Mit Beschluss vom 20.10.2022 (IX ZB 12/22) entschied der Bundesgerichtshof die Frage, ob Pflegegeld pfändbar ist. Immer wieder entsteht Streit, ob Pflegegeld im Rahmen einer Zwangsvollstreckung oder eines Insolvenzverfahrens zum pfändbaren Einkommen des Schuldners hinzugerechnet werden müssen und somit bei Überschreiten der Pfändungsfreigrenzen pfändbar sind.
Für den Fall eines nach § 37 SGB XI an die pflegende Person weitergeleiten Pflegegelds hat der Bundesgerichtshof nunmehr entschieden, dass dieses nach § 851 Absatz I ZPO, § 399 BGB unpfändbar ist.
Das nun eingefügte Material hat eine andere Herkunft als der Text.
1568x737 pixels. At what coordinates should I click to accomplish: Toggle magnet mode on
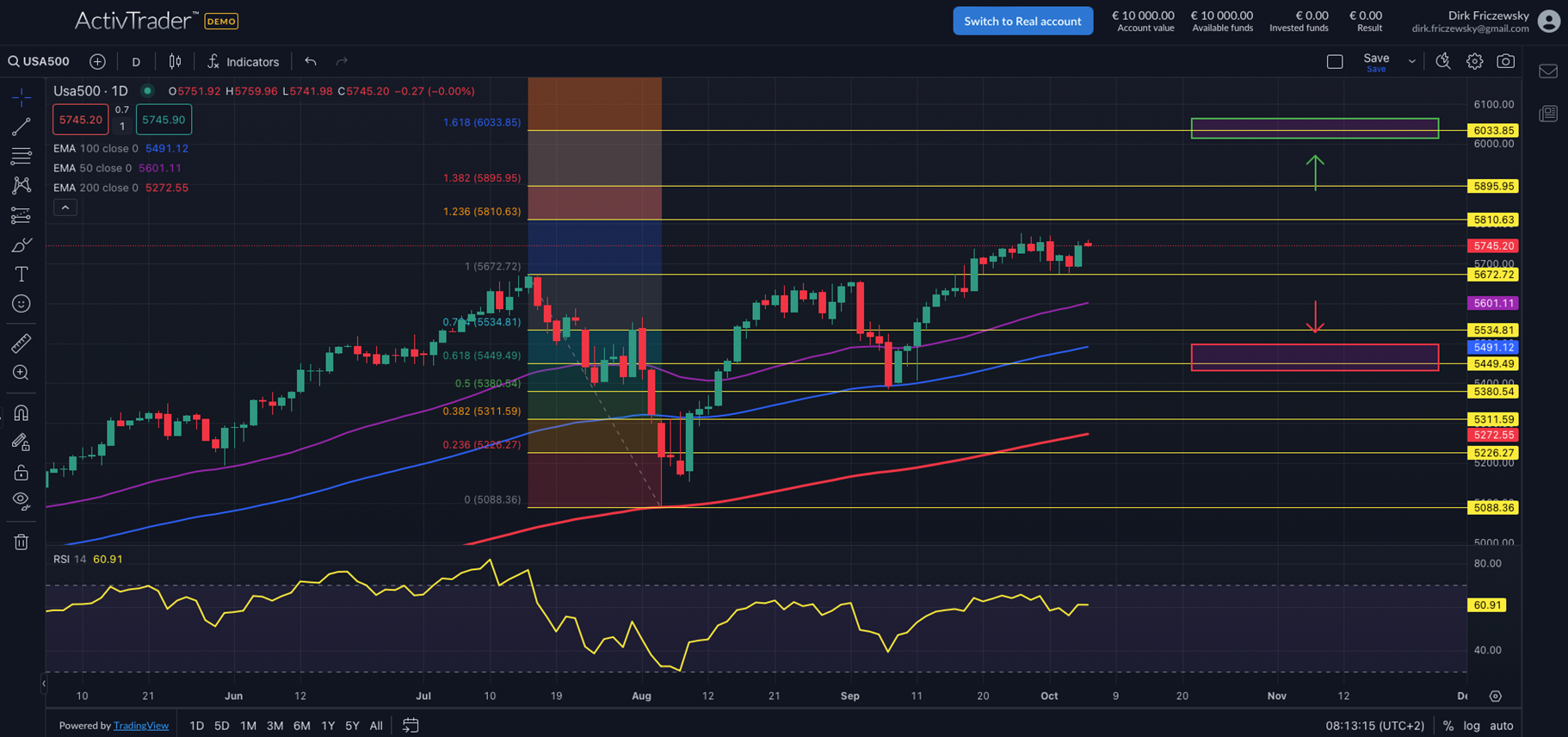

Der Bundesgerichtshof stellt dabei klar, dass das weitergeleitete Pflegegeld zwar für die pflegende Person keine Sozialleistung darstellt und somit nicht dem Pfändungsschutz nach § 54 Abs. 3 SGB I unterliegt. Zugleich stellt er jedoch auch klar, dass es sich bei dem weitergeleiteten Pflegegeld um eine nach § 399 BGB nicht abtretbare Forderung handelt. Für diese nicht abtretbaren und somit nicht übertragbaren Forderungen gilt im Rahmen der Zwangsvollstreckung § 851 Abs. 1 ZPO, welche bei vorliegend der Voraussetzungen eine Pfändung ausschließt.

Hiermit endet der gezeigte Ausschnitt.